U.S. Route 209 passes through the eastern part of the town, and NY 28 crosses it east to west.

==Demographics==

Historical population
| Census | Pop. | Note | %± |
| 1790 | 847 |  | — |
| 1820 | 1,352 |  | — |
| 1830 | 1,408 |  | 4.1% |
| 1840 | 2,201 |  | 56.3% |
| 1850 | 2,003 |  | −9.0% |
| 1860 | 2,364 |  | 18.0% |
| 1870 | 2,987 |  | 26.4% |
| 1880 | 2,521 |  | −15.6% |
| 1890 | 2,135 |  | −15.3% |
| 1900 | 1,903 |  | −10.9% |
| 1910 | 1,734 |  | −8.9% |
| 1920 | 846 |  | −51.2% |
| 1930 | 1,168 |  | 38.1% |
| 1940 | 1,530 |  | 31.0% |
| 1950 | 1,980 |  | 29.4% |
| 1960 | 4,526 |  | 128.6% |
| 1970 | 6,496 |  | 43.5% |
| 1980 | 6,992 |  | 7.6% |
| 1990 | 6,741 |  | −3.6% |
| 2000 | 6,564 |  | −2.6% |
| 2010 | 6,314 |  | −3.8% |
| 2020 | 6,178 |  | −2.2% |
U.S. Decennial Census

===2010 census===
As of the 2010 census, there were 6,314 people. The population was 94.5% white, 1.6% black, .1% Native American, 1.4% Asian Asian and .1% Pacific Islander. 2.9% were Latino of any race.

===2000 census===
As of the census of 2000, there were 6,564 people, 2,694 households, and 1,872 families residing in the town. The population density was 219.2 PD/sqmi. There were 2,946 housing units at an average density of 98.4 /sqmi. The racial makeup of the town was 95.64% white, 1.4% black or African American, .12% Native American, 1.22% Asian, .11% Pacific Islander, .3% from other races, and 1.2% from two or more races. Hispanic or Latino of any race were 1.9% of the population.

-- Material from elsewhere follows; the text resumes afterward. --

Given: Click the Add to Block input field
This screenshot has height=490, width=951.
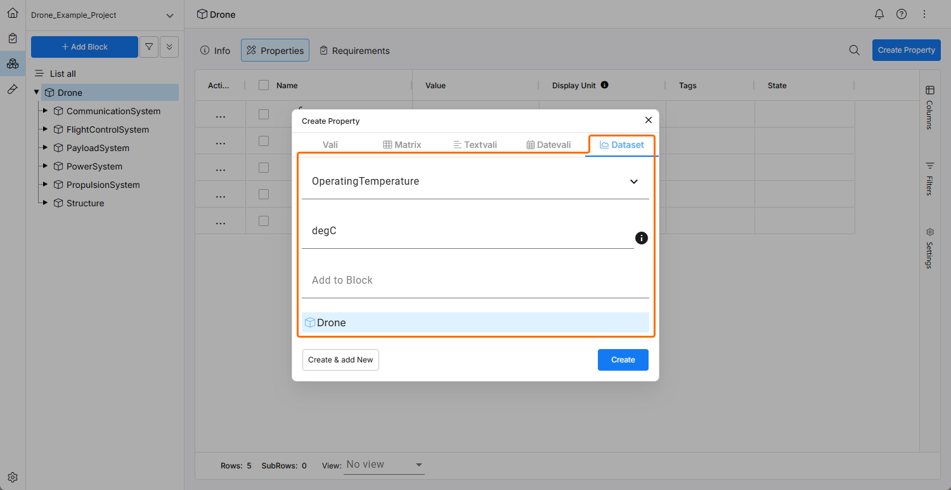Looking at the screenshot, I should tap(475, 281).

There were 2,694 households, out of which 28.9% had children under the age of 18 living with them, 57.8% were married couples living together, 8.0% had a female householder with no husband present, and 30.5% were non-families. 25.0% of all households were made up of individuals, and 11% had someone living alone who was 65 years of age or older. The average household size was 2.41 and the average family size was 2.88.

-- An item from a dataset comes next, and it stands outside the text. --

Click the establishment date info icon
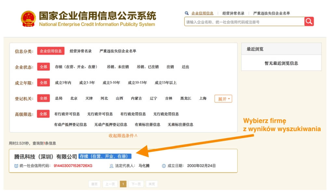Screen dimensions: 333x195 coord(164,166)
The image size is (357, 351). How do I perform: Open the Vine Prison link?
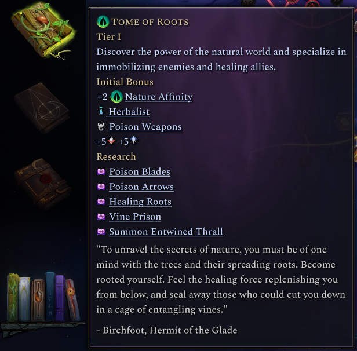(x=134, y=217)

In the town, the population was spread out, with 22.3% under the age of 18, 4.6% from 18 to 24, 24.5% from 25 to 44, 31.0% from 45 to 64, and 17.6% who were 65 years of age or older. The median age was 44 years. For every 100 females, there were 95.4 males. For every 100 females age 18 and over, there were 89.2 males.

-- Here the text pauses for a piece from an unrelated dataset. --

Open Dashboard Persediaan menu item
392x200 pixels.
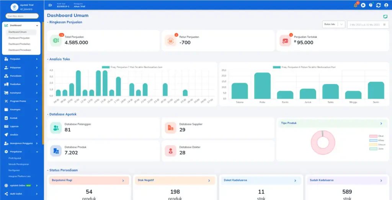20,50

The median income for a household in the town was $51,055, and the median income for a family was $59,487. Males had a median income of $39,565 versus $27,238 for females. The per capita income for the town was $25,864. About 4.4% of families and 6.2% of the population were below the poverty line, including 7.2% of those under age 18 and 5.3% of those age 65 or over.

==Notable people==
- Sojourner Truth, abolitionist, feminist, social activist, born into slavery in Hurley in 1797.
- Maurice Hinchey, former US Congressman.
- William C. Hasbrouck, former New York State Assembly Speaker and lawyer, born in Hurley in 1800.
- August Kauss, Medal of Honor recipient in the American Civil War.
- Herb Trimpe, longtime Marvel Comics artist, The Incredible Hulk.
- Jonathan Donahue, founding member of 1990s band Mercury Rev. Was born in Kingston and lived in Hurley until 1977.
- Joe Eula, American fashion illustrator.
- Whitney Hall, player for the Nightmares hockey team.

== Communities and locations in the Town of Hurley ==
- Ashton - a former community, lost by the construction of the Ashokan Reservoir.
- Ashokan Reservoir - a reservoir formed in 1917 within the Catskill Park. It is partly within the northwestern part of the town.
- Hurley - a hamlet in the eastern part of the town. It was temporarily the capital of New York.
- Creeklocks - a location formerly called "Wagondale."
- Glenford - a hamlet on the north shore of the Ashokan Reservoir, on Route 28 west of West Hurley.
- Morgan Hill - a hamlet inside the Catskill State Park, northwest of Hurley hamlet.
- Old Hurley - a location in the central part of the town, which includes the Hurley Historic District.
- Riverside Park - a hamlet south of the hamlet of Hurley.
- Rolling Meadows - a suburban community bordering Kingston.
- Southside - a location in the town.
- West Hurley – A hamlet northwest of Kingston on Route 28.